By Katie Bo Williams
Throughout the history of modern medicine, the physician has occupied a sphere of trust and power. In 2011, Times economist Paul Krugman remarked, “There’s a reason we have TV series about heroic doctors, while we don’t have TV series about heroic middle managers.”
Up until the 1970s, that authority was systemically unquestioned. The idea that doctors prescribed and patients obeyed—sometimes blindly—is known as medical paternalism now, but at the time it seemed the obvious way to conduct the relationship.
For most physicians who trained under this paradigm, this was not necessarily an exercise in hubris, but a necessary part of compassion, Dr. Barron Lerner, a bioethicist and internist at New York University’s Langone School of Medicine, writes in a recent book about the doctor-patient relationship. Patients did not have the benefit of a medical education or experience, and fear often clouded their judgment.
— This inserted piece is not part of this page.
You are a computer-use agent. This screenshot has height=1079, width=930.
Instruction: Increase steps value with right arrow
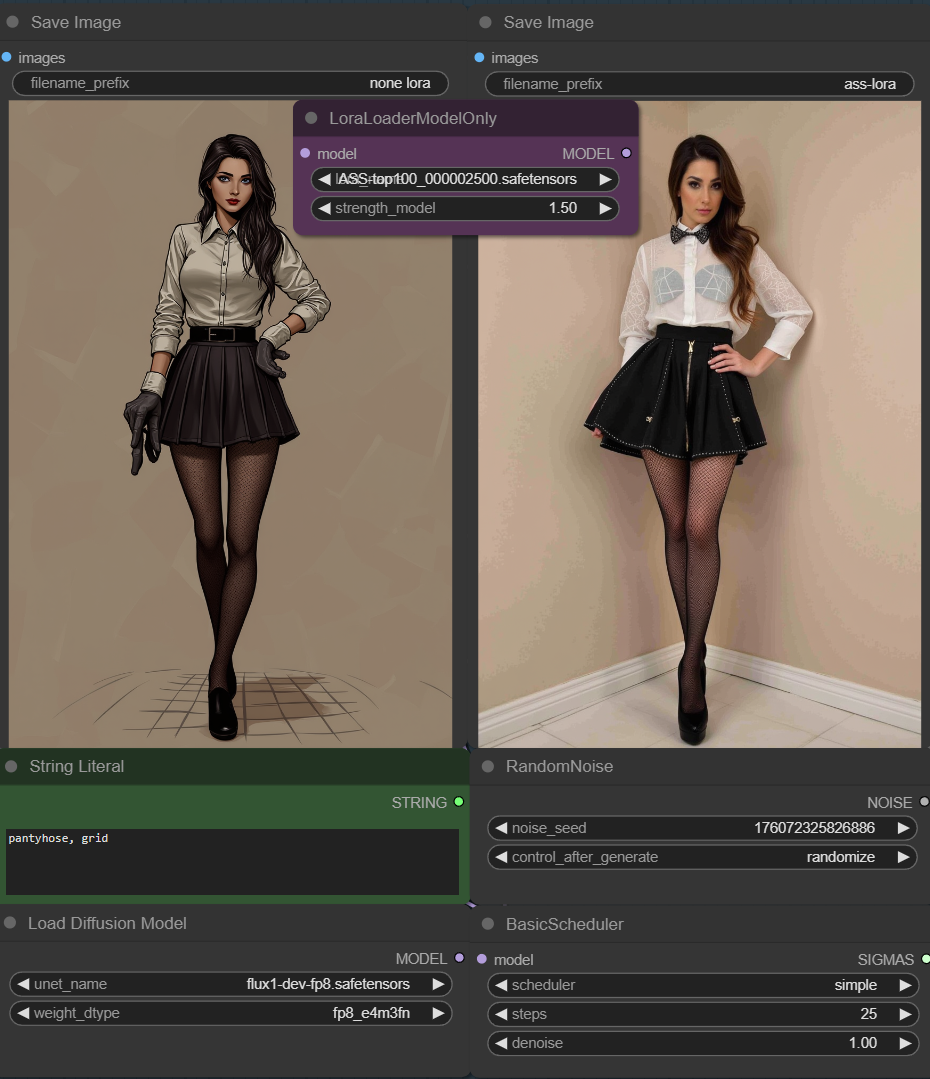click(904, 1014)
In the post-war era, physicians as a matter of routine withheld cancer diagnoses from patients in an effort to prevent that fear. Radiation and chemo were “just to be on the safe side.”
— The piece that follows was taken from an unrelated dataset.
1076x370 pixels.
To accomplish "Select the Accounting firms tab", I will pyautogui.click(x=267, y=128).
Patients, for their part, acquiesced to that authority: Harvard University sociologist Talcott Parsons coined the term “sick role” in 1951, which gave a name to the patient who dutifully follows physician orders, believing that because he is exempted from day-to-day obligations due to illness, it is therefore his responsibility to cooperate fully in his recovery. It wasn’t until the women’s health movement started gaining traction that patients began to push back against the physician’s sovereignty.